Re: bug database braindump from the kernel summit

From: Jeff Garzik (jgarzik@mandrakesoft.com)
Date: Sun Apr 01 2001 - 18:14:46 EST


On Sun, 1 Apr 2001, Larry McVoy wrote:
> Problem details
> Bug report quality
[...]
> But the main thing was to extract all the info we could
> automatically. One thing was the machine config (hardware and
> at least kernel version). The other thing was extract any oops
> messages and get a stack traceback.

Basically look through REPORTING-BUGS for a laundry list of helpful info.

> The other main thing was to define some sort of structure to the
> bug report and try and get the use to categorize if they could.
> In an ideal world, we would use the maintainers file and the
> stack traceback to cc the bug to the maintainer. I think we want
> to explore this a bit. I'm not sure that the maintainer file is
> the way to go, what if we divided it up into much broader chunks
> like "fs", "vm", "network drivers", and had a mail forwarder
> for each area. That could fan out to the maintainers.

(slight tangent)
One thing people have talked about in the past is updating MAINTAINERS
to actually reflect real life... some of the active maintainers
don't have maintainer entries. That may be intentional, maybe not...

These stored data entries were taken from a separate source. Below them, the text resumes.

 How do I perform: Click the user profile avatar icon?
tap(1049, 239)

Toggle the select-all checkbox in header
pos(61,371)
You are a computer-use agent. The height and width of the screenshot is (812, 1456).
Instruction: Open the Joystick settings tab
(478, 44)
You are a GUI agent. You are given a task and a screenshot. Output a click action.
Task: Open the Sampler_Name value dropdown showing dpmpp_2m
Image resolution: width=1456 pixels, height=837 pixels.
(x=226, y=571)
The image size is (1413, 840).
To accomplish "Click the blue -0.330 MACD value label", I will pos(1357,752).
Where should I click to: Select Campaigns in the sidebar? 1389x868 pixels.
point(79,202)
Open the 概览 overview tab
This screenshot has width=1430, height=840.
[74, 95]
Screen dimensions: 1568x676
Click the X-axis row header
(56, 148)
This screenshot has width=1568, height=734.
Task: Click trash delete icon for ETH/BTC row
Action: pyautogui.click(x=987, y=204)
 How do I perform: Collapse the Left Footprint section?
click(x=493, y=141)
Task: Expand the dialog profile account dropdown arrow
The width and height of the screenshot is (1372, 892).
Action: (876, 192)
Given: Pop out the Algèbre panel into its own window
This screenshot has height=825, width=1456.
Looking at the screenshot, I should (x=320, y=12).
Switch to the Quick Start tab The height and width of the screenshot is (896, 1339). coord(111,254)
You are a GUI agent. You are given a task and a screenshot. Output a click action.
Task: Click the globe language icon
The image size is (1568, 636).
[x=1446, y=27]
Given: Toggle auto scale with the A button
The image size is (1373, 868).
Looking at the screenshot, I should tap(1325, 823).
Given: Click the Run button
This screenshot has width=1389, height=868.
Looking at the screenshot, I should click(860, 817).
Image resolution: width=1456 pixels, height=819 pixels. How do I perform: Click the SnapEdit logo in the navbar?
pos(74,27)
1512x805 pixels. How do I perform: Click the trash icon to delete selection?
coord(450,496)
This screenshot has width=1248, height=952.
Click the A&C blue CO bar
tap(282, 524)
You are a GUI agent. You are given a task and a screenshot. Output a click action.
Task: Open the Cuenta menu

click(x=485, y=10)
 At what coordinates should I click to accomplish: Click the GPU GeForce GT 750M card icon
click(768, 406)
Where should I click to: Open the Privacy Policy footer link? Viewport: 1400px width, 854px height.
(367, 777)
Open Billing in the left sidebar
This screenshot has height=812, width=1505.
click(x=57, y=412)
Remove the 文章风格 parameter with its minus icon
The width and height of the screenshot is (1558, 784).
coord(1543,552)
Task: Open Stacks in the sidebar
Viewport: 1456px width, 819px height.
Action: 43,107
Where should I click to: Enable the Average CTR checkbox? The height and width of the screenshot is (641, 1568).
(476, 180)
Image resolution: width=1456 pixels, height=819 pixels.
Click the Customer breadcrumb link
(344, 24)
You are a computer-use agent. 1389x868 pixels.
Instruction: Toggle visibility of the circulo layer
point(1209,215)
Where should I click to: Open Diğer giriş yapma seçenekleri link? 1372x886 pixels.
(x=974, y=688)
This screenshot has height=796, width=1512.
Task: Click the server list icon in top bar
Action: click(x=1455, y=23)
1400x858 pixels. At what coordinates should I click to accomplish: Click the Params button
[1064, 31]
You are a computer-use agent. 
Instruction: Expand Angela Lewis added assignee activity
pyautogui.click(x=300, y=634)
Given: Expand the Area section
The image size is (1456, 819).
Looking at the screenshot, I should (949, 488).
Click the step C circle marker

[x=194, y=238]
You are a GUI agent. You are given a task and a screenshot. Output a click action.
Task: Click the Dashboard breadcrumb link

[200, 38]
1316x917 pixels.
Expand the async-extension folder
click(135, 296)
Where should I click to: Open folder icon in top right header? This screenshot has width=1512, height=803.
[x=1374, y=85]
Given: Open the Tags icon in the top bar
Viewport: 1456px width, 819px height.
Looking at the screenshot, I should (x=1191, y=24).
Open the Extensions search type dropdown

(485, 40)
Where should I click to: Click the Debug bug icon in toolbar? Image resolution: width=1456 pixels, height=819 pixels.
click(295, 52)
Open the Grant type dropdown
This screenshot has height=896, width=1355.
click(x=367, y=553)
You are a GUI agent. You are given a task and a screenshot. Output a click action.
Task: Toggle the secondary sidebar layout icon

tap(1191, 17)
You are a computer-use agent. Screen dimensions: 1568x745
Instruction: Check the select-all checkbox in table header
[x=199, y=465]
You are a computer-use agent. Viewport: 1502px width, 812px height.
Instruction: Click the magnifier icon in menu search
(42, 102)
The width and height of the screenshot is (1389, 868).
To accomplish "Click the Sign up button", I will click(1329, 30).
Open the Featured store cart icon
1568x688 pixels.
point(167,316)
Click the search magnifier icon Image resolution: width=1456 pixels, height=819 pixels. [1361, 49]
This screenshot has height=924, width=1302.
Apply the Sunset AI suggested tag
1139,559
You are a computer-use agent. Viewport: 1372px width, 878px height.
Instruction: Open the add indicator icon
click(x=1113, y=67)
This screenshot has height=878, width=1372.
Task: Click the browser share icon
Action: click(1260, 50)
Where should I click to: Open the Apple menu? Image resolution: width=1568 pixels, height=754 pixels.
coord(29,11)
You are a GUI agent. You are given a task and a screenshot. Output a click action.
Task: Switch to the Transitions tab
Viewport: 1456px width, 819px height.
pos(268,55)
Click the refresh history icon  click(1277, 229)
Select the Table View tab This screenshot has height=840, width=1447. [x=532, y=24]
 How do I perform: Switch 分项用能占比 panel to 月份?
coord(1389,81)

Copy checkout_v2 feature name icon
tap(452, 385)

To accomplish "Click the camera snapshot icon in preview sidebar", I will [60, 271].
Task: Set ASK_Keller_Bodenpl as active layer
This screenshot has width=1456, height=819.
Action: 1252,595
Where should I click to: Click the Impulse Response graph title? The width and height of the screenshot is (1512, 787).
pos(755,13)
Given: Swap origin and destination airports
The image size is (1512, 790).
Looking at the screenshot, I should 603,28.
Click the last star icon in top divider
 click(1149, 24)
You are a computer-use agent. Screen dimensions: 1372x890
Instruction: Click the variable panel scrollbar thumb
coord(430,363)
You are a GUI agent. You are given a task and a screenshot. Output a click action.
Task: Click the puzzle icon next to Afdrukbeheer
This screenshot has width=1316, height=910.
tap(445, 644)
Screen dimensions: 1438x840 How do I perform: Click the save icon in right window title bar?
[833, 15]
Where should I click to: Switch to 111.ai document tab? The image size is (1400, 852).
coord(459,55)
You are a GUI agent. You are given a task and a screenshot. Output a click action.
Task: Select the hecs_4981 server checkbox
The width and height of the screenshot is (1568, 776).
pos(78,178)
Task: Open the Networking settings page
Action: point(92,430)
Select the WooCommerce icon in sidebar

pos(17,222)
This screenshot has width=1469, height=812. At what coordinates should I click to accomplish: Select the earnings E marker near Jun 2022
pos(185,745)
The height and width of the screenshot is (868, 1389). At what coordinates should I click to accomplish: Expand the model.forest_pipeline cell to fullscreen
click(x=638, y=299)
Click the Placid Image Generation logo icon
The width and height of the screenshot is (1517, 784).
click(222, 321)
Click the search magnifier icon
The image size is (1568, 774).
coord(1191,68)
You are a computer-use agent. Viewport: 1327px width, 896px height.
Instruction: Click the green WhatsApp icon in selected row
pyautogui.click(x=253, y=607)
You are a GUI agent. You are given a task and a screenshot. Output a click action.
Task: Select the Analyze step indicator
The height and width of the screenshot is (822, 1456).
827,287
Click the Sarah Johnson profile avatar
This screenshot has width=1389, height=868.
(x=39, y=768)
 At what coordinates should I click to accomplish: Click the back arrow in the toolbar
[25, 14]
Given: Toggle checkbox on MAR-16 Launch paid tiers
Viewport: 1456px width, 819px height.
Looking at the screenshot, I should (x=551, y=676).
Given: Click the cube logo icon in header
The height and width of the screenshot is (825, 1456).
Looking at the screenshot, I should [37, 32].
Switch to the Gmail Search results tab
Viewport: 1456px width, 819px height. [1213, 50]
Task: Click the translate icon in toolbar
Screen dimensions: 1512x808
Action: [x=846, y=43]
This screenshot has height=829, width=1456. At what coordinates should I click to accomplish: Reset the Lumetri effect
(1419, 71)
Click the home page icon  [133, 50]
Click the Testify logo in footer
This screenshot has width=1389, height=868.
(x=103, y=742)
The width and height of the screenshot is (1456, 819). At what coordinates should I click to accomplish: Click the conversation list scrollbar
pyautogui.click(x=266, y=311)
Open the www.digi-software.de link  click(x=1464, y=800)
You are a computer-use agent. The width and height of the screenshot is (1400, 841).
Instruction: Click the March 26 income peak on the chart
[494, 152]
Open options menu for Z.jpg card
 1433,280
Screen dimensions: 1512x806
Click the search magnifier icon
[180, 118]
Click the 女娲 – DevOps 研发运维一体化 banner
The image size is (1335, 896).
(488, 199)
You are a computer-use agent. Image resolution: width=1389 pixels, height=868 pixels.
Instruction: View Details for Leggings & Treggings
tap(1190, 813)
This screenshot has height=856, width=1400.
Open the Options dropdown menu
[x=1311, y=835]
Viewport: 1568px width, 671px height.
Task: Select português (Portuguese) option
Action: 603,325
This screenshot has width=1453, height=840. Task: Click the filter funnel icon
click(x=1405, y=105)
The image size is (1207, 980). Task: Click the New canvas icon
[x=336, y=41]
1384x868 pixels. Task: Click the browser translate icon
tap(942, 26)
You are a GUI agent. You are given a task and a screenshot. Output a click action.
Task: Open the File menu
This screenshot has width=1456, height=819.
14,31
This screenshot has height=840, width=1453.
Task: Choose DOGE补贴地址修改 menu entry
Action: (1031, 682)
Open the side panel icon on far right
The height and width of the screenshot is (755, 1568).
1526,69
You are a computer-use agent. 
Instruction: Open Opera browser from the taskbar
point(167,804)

For drivers at least, bugs -should- be mailed to the driver
maintainer where possible, which is not always the same as the
subsystem maintainer.

> Signal/noise
[...]
> Jens wants there to be a queue of

Jes?

> new bugs and a mechanism where people can come in the morning, pull
> a pile of bugs off of the queue, sort them, sending some to the real
> database. This idea has a lot of merit, it needs some pondering as
> DaveM would say, to get to the point that we have a workable mechanism
> which works in a distributed fashion.

Back when I was hacking GNOME, various janitors (to use the now-popular
term) would go through and clean the bug database, sorting through a lot
of the noise.

Newbies are finding the Kernel Janitors project as an excellent way to
begin to contribute to the kernel. There are definitely interested,
smart people willing to help, that at present don't know a lot about the
kernel. Such volunteers, like the GNOMEs mentioned above, could be a
vast benefit to this particular step of the bug tracking process. You
http://sourceforge.net/projects/kernel-janitor/ </plug>

> Past experiences
> This is a catch all for sound bytes that we don't want to forget...
>
> - one key observation: let bugs "expire" much like news expires. If
> nobody has been whining enough that it gets into the high signal
> bug db then it probably isn't real. We really want a way where no
> activity means let it expire.

Agreed, with a caveat: some bugs should stay around but not expire.
There is a class of bugs that shouldn't go away from the "less noise"
bug database when there is no activity. ie. hard problems we want to
remember, but solve in a later version.

> Requirements

1) An e-mail interface.

For sorting through massive amounts of bugs, NNTP is far more useful.
Maybe as a query interface as well, NNTP is useful. But for getting
into the nitty-gritty details of handling a bug, e-mail is generally the
primary medium of communication between developer and user.

debian-bugs assigns each bug a unique e-mail address, and all e-mail
that arrives in that mailbox is appended to the bug's comments.